I’m in the process of re-assessing everything I think about AIs.[stderr] One topic I have always been fascinated by is: creativity.
My old model for creativity was that it’s the output of a process of permutation of ideas, which are then applied against a recognizer of “yeah, that’s cool” (or appropriate) or “yeah, that may work” (in problem-solving) – if the AI has a good enough recognizer, the recognizer ought to be able to give some approximate probability of “that will work.” By ‘good enough’ recognizer I mean one that is trained enough in the problem where the AI is coming up with creative output. In some cases, the permutation process may output stuff that’s equally probable but not very successful – as long as there is a feedback loop that can update the recognizer, the AI will learn how to be better at creating in a particular area of endeavor.
When an AI that’s playing a computer game doesn’t know what to do, it makes guesses really fast and assesses their likelihood of success. In rethinking a lot of this stuff I am realizing that that’s how I play computer games, and I’m just an AI, so why wouldn’t another AI do exactly the same thing? The implementation details are going to be different but the outcomes of that process are going to be statistically similar. So, if you’re William Wegman and you’ve made a name for yourself as an artist photographing Wiemaraner dogs in silly poses, you have a simple creative process as you’re working on one image of a Wiemaraner and suddenly you notice the hot dog you’re about to eat and your permuter permutes that against the dog pictures you make your living producing, then the recognizer goes, “sure, that’d be funny” and you’re ordering a bun costume. A photographer with a lot of memories involving dogs and art is going to be more likely to permute things involving dogs and art photographically, and their recognizer is going to be more likely to successfully pass ideas involving dogs and art because, after all, you’ve already got dogs handy.
There’s another piece of the puzzle which is the basic firmware – the “go left” “go up” “grab it” kind of atomic operations that are available to an AI. In the game-playing AI, which is trapped in a weird 2D flat-land, its basic options are already sort of approved by the recognizer because they work pretty much always. At this point, I think we start to invoke what Niko Tinbergen and the ethologists call “Fixed Action Patterns” (no relation to “the FAPpening”) – we learned about those in undergrad psychology: some creatures appear to be born with specific programs that they will follow until they learn something that overrides it. In the stickleback male, for example, that means aggressively trying to chase anything – even a wood doll – that has the coloration of a stickleback from its territory. The stickleback, however, has learned behaviors that modulate and layer atop the fixed action patterns so it won’t keep attacking an object on the other side of the glass of its tank. The part that lodges in my memory was the description of some Greylag Geese that Tinbergen observed: when presented with a threat the geese had no fixed action pattern for, the individual goose would try something, and if it worked it would learn and repeat that behavior. Otherwise it would try something else until it found something that worked, etc. So, if a Tinbergen walked toward a goose with a nest and chicks, the goose would try several default behaviors to drive off the ethologist and if none of them worked, it might play dead, or pretend to have a broken wing and try to lure the ethologist off in another direction. Perhaps a bird that hit upon dancing the macarena just as the ethologist got bored and left, might become a ‘superstitious’ bird that mistook the macarena for a way of scaring ethologists. Konrad Lorenz also did some interesting stuff (bordering on animal abuse) with geese, exploring their imprinting behavior: a fixed action pattern in which newly hatched goose AIs that haven’t got an experienced recognizer can be hacked into thinking an Austrian ethologist is their mommy.

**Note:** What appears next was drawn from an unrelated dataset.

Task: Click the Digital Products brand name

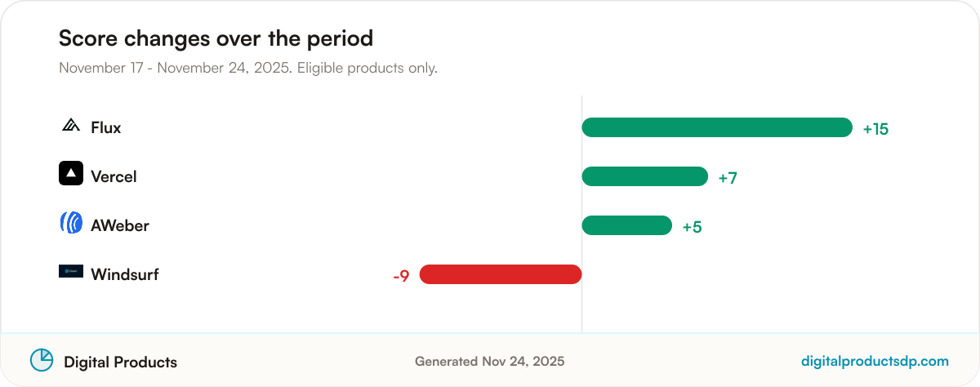Action: [x=120, y=362]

Fixed action pattern -> permutation engine -> go/no-go recognizer -> behavior
That’s all lead-in to this little bit of video that I now see in an entirely different light. Here we have an AI that begins to permute a variety of ideas, rapidly passing them past a recognizer that is tuned for rhythm and humor. Presumably the recognizer is loaded with a great deal of memories of what is funny and what isn’t – it seems to be able to rip through the permutations very quickly, but really what we’re looking at is a massively parallel process.
I used to just think that clip was funny and showed how amazingly cool that particular AI’s training sets are, but now I see it as funny, amazingly cool, and instructive.